EXCERPTED TEXT

· · · · ·

As usual for agents based on SyncStdAgent, we need to define first_offers() and counter_all()

Generating First Offers

We simply distribute our needs for today over as many partners as possible and send random offers (at our best price) for the remaining partners. This is achieved in two steps. Firstly, we distribute our needs for today over all our partners using:

distribution = self.distribute_todays_needs()

If some of our partners are not needed (i.e. has zero quantity in distribution), we sample random outcomes for them:

return {
    k: (q, s, self.best_price(k)) if q > 0 else self.sample_future_offer(k).outcome
    for k, q in distribution.items()
}

Note that we always use our best price for all offers.

We will describe how do we distribute_todays_needs and sample_future_offer later after we describe counter offering.

Generating counter offers

This process is more involved. The main idea is to process supplies and sales separately. For each, we find a subset of partners to distribute today’s needs between them and then sample random offers for the rest (that will likely have future delivery dates). For all offers, we just use random prices. Now, we describe this process in details:

The way we handle sales and supplies separately is to loop over them separately getting the amount we need, names of partners and negotiation issues from our AWI:

for edge_needs, all_partners, issues in [
    (self.awi.needed_supplies, self.awi.my_suppliers, self.awi.current_input_issues),
    (self.awi.needed_sales, self.awi.my_consumers, self.awi.current_output_issues),
]:
    ...

The needs we get here edge_needs will not be accurate if we are in the middle of the production graph because if we have no contracts we will just get zero for both sides. We correct this by just assuming some production level and use it if edge_needs was too small:

needs = int(
    max(edge_needs, int(self.awi.n_lines * self._productivity))
    if self.awi.is_middle_level
    else edge_needs
)

· · · · ·

DATA EXTRACT
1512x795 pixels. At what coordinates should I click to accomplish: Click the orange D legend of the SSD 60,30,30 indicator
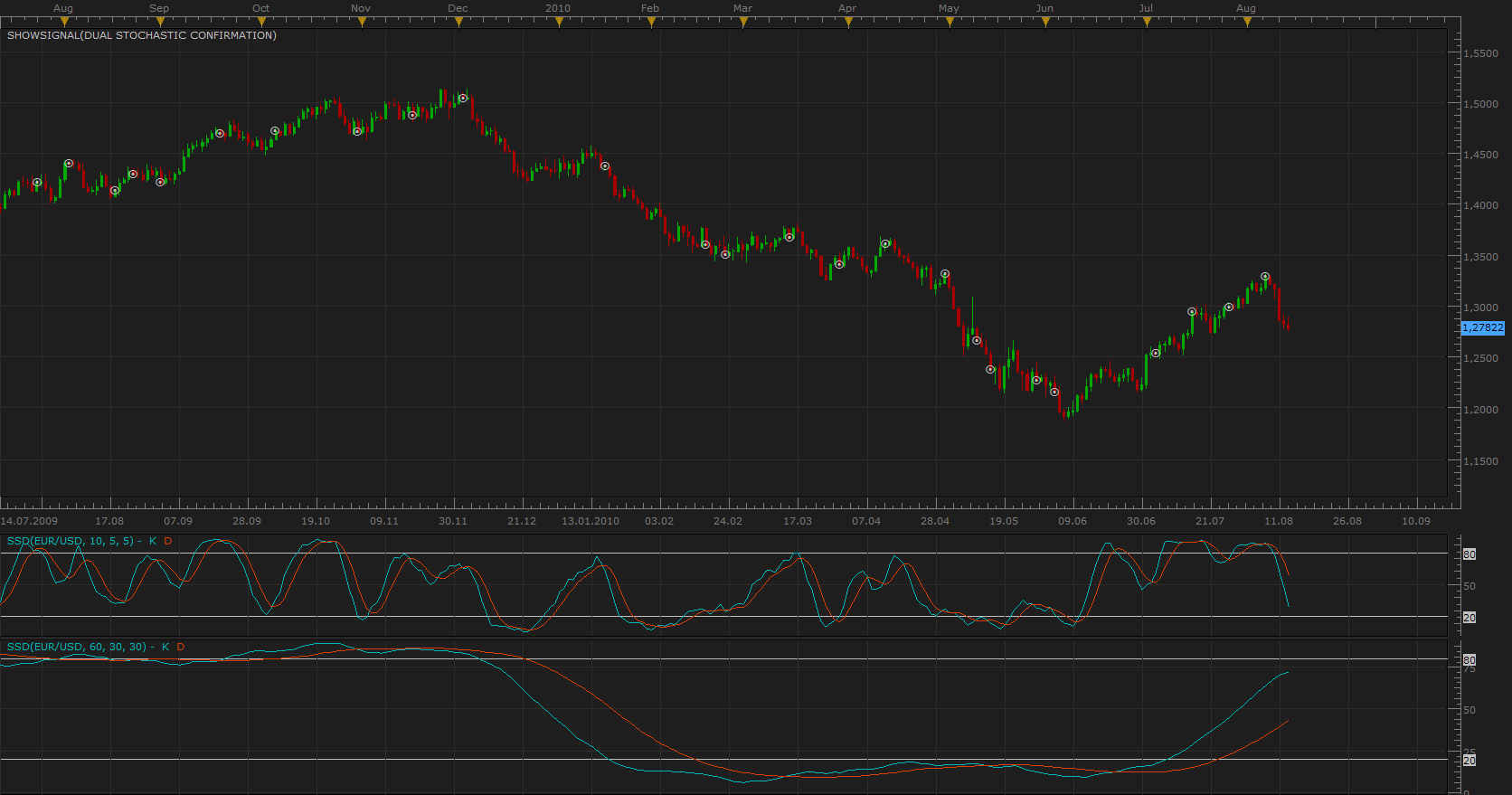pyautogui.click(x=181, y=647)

· · · · ·

CHALLENGE 1
Rewrite the paragraph starting "This process is more involved" from the text on generating offers as a short bulleted list that keeps its main facts.
CHALLENGE 2
In the text on generating offers, copy word for word everything from "If some of our" down to "describe counter offering.".

WRITTEN RESPONSE 1
- Making counter offers is more involved than making first offers.
- Supplies and sales are handled separately.
- For each side, a subset of partners is picked to split today's needs between them.
- The other partners get random offers, which will likely have future delivery dates.
- Every offer uses a random price.

WRITTEN RESPONSE 2
If some of our partners are not needed (i.e. has zero quantity in distribution), we sample random outcomes for them:

return {
    k: (q, s, self.best_price(k)) if q > 0 else self.sample_future_offer(k).outcome
    for k, q in distribution.items()
}

Note that we always use our best price for all offers.

We will describe how do we distribute_todays_needs and sample_future_offer later after we describe counter offering.